→ Work task: Scan the entries below and say how many lines contain "agent". Write only the number.

[Data excerpts]
= Beginning of Section =
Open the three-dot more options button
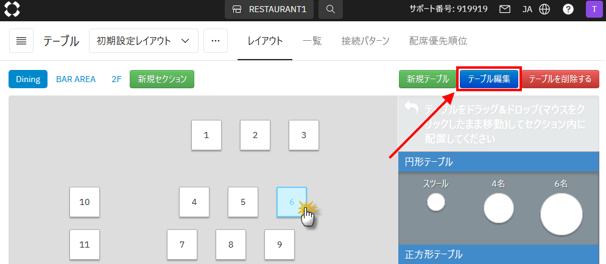The image size is (606, 264). tap(215, 41)
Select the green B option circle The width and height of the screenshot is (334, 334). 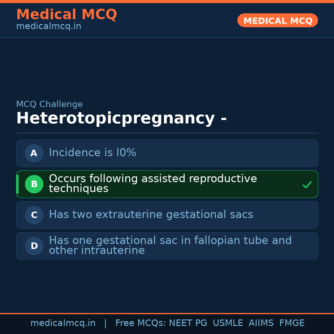[34, 184]
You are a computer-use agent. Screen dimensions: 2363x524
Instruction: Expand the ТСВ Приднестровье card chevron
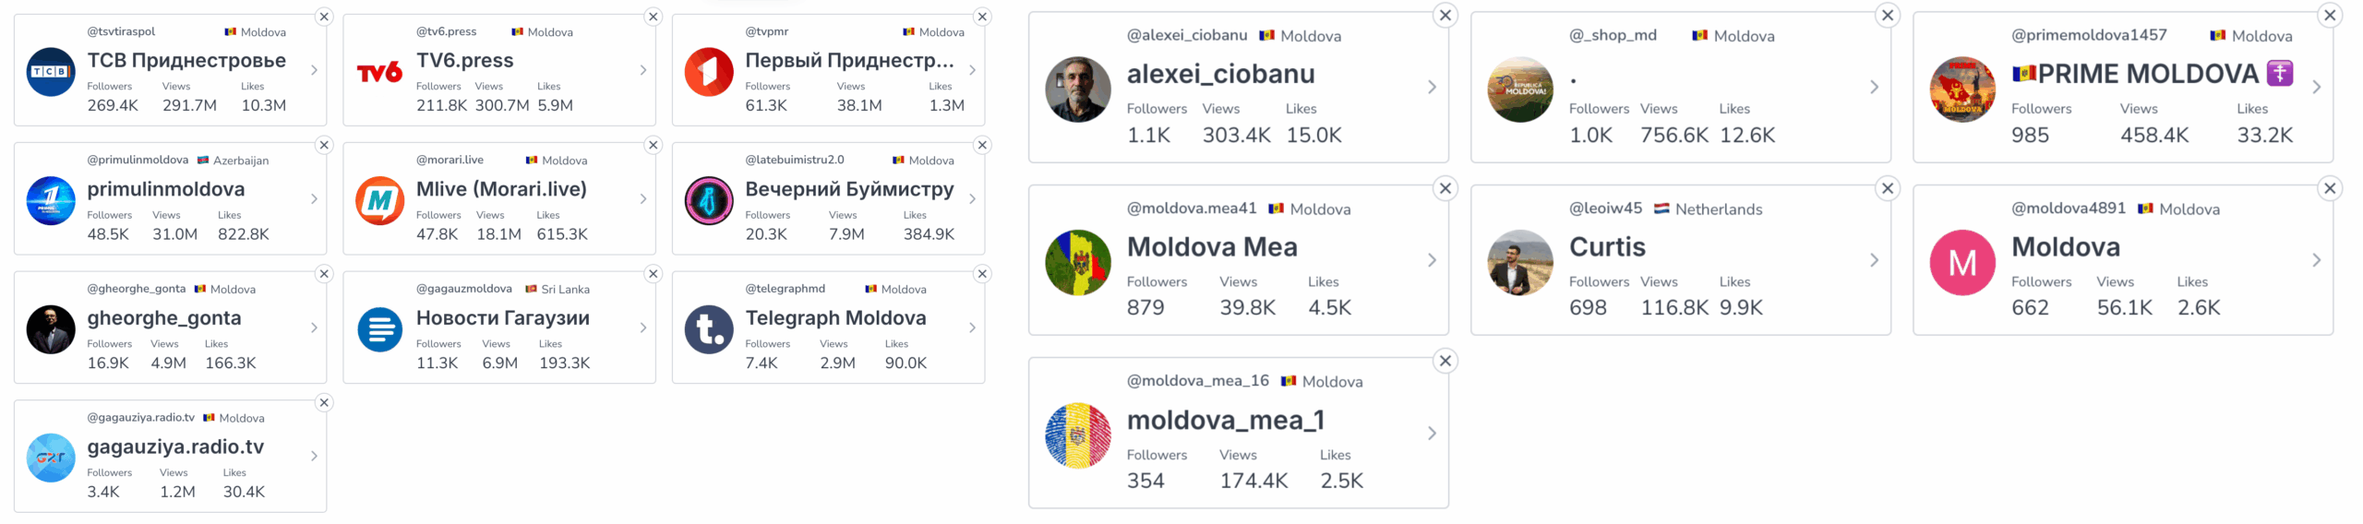314,70
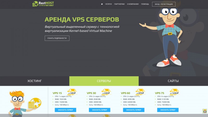Open the Услуги menu item
Viewport: 208px width, 117px height.
click(x=108, y=4)
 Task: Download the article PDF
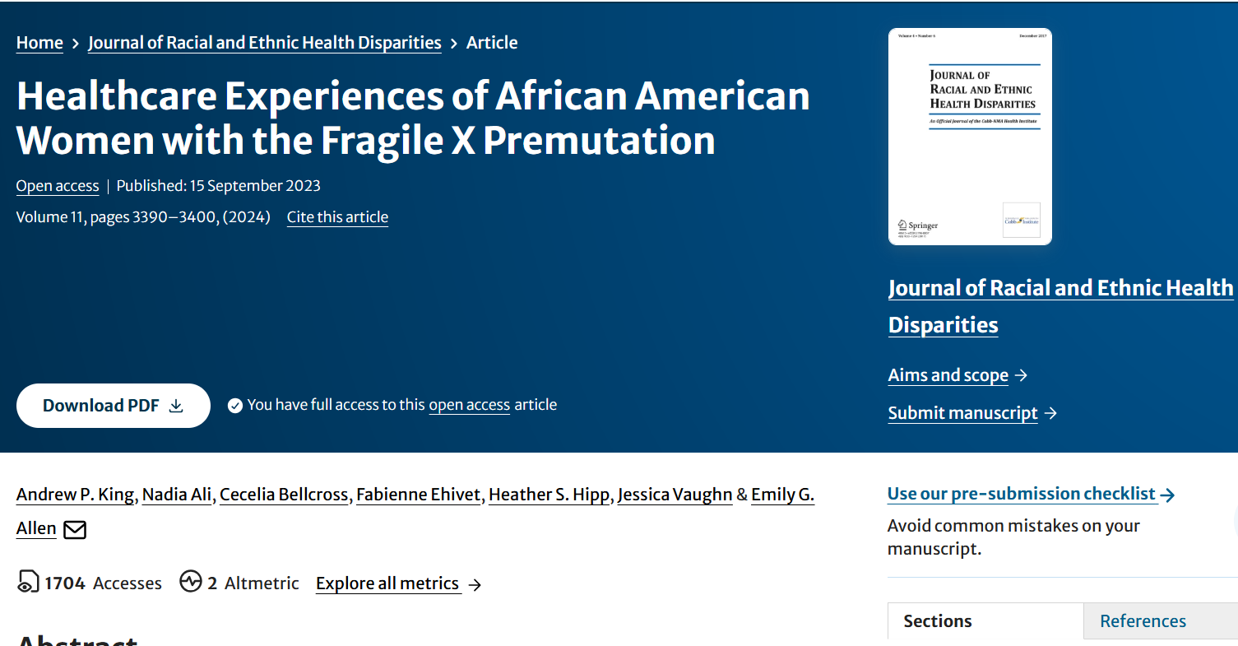coord(114,406)
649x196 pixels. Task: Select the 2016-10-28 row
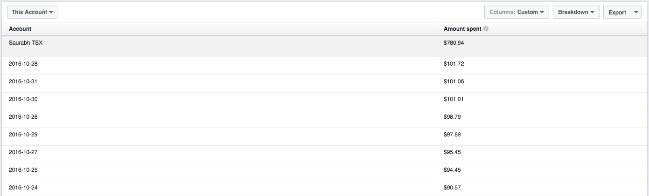pos(324,66)

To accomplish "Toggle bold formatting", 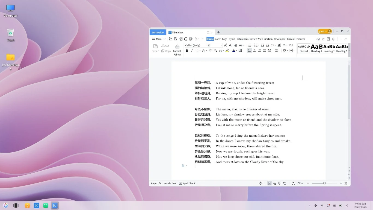I will tap(187, 51).
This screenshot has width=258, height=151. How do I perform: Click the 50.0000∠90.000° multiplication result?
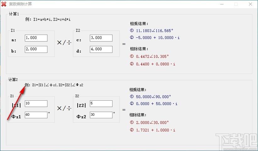(x=153, y=97)

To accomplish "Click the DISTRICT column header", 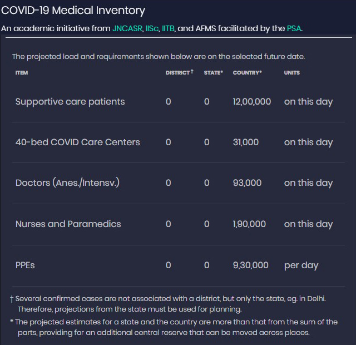I will click(178, 73).
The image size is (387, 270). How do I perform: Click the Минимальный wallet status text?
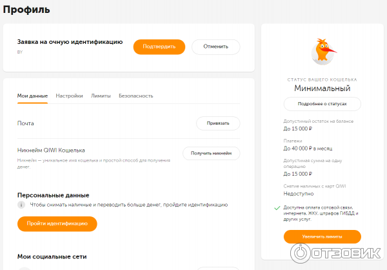[x=322, y=88]
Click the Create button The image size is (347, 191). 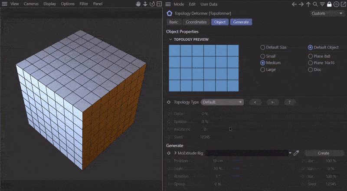[x=323, y=153]
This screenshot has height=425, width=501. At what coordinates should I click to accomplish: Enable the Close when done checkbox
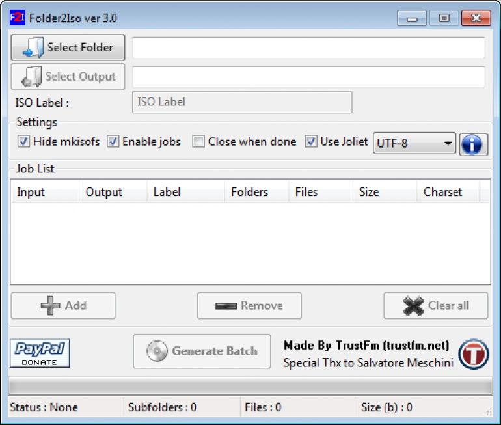tap(198, 142)
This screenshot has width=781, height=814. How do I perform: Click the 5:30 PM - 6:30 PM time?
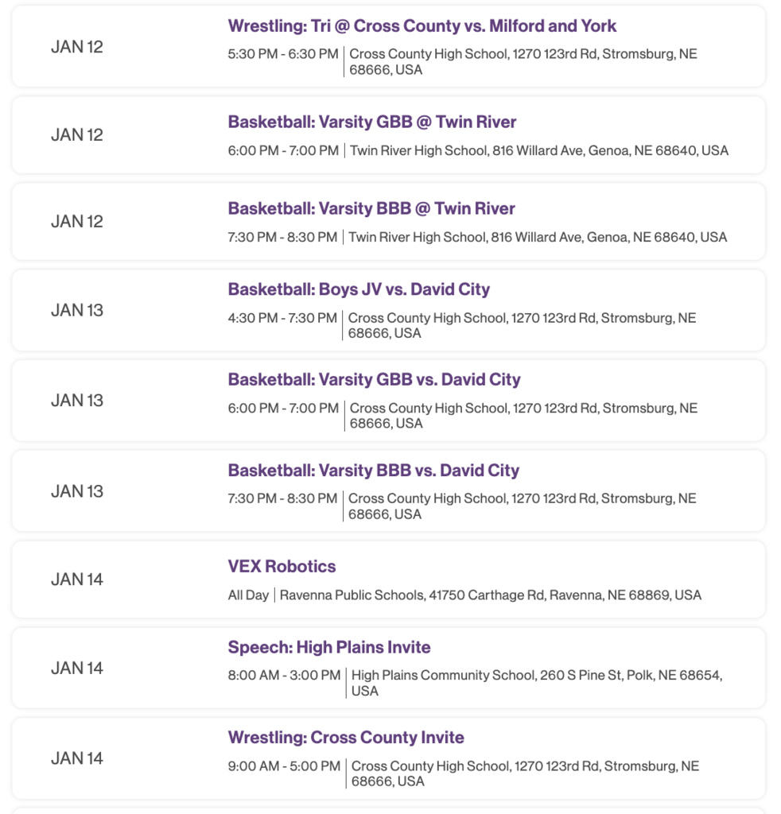283,54
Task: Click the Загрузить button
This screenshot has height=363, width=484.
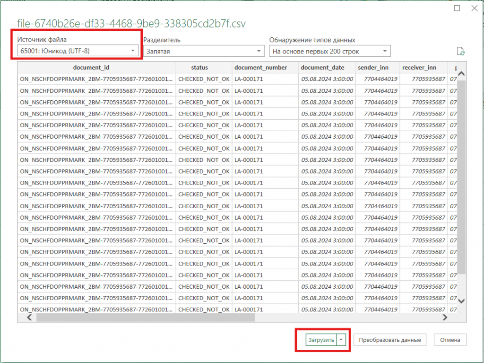Action: point(321,340)
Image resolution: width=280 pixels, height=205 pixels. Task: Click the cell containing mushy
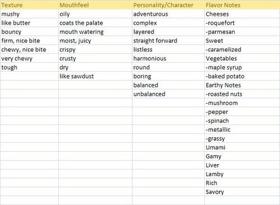point(29,14)
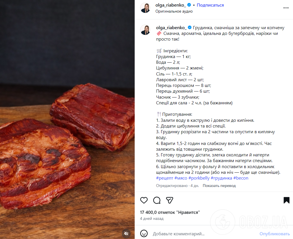This screenshot has height=239, width=293.
Task: Open comments via the speech bubble icon
Action: [157, 200]
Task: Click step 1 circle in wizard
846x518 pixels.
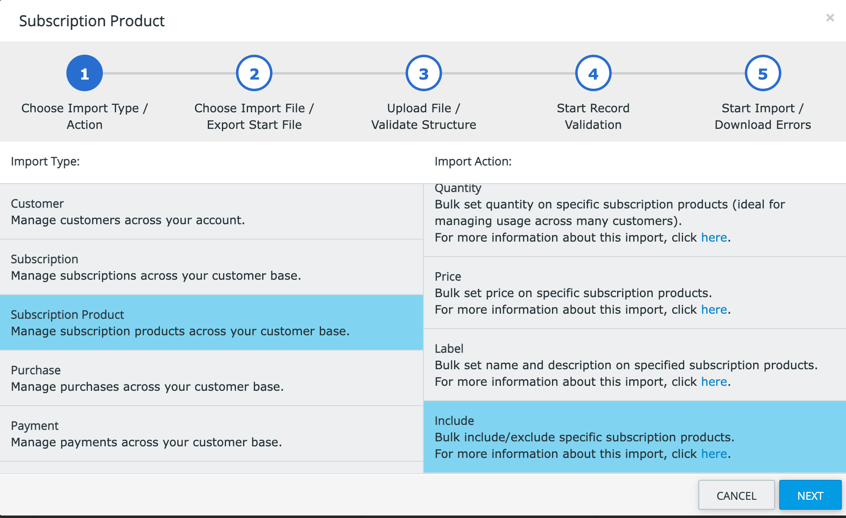Action: [x=85, y=73]
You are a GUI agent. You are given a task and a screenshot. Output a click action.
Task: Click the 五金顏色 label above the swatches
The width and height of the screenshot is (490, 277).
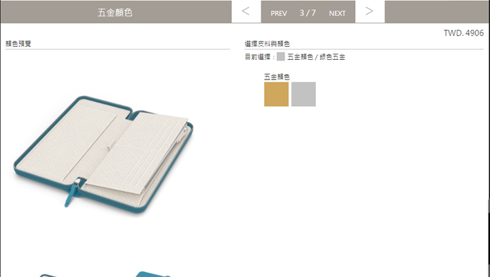click(x=277, y=77)

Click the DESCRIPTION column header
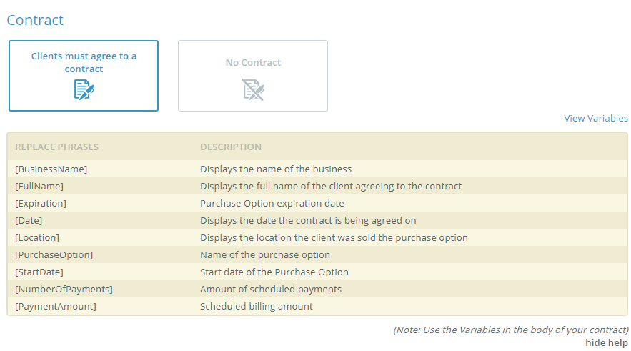pos(231,147)
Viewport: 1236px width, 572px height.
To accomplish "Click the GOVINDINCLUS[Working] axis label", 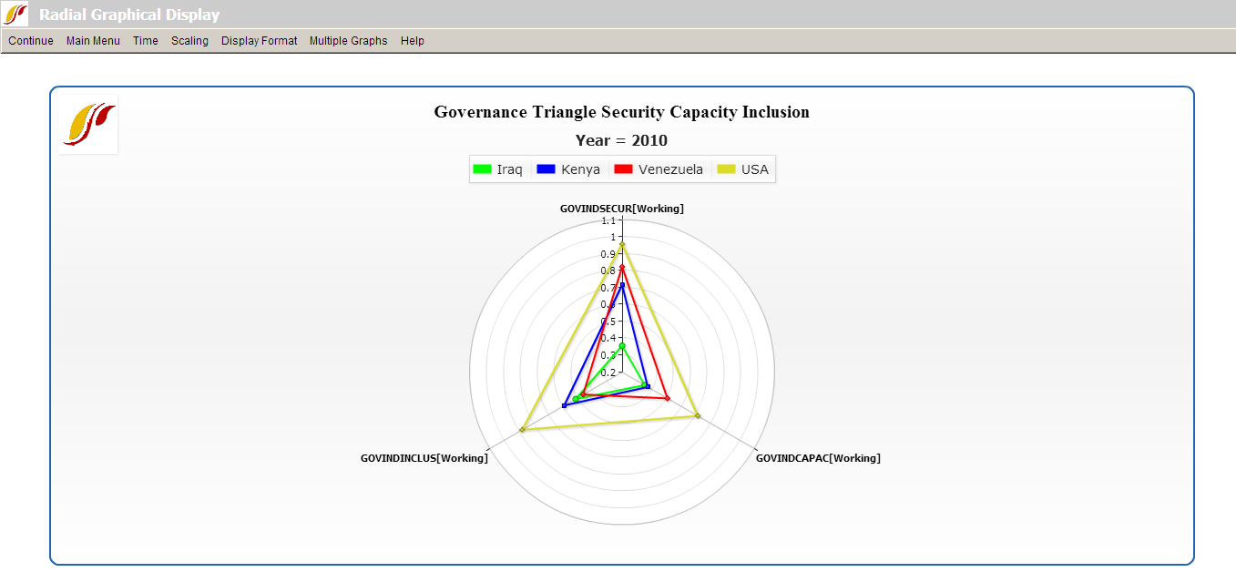I will click(x=424, y=458).
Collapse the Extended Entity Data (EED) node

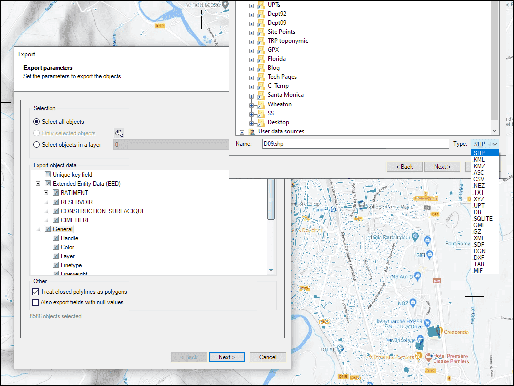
= End of Section =
→ Answer to this exercise: 2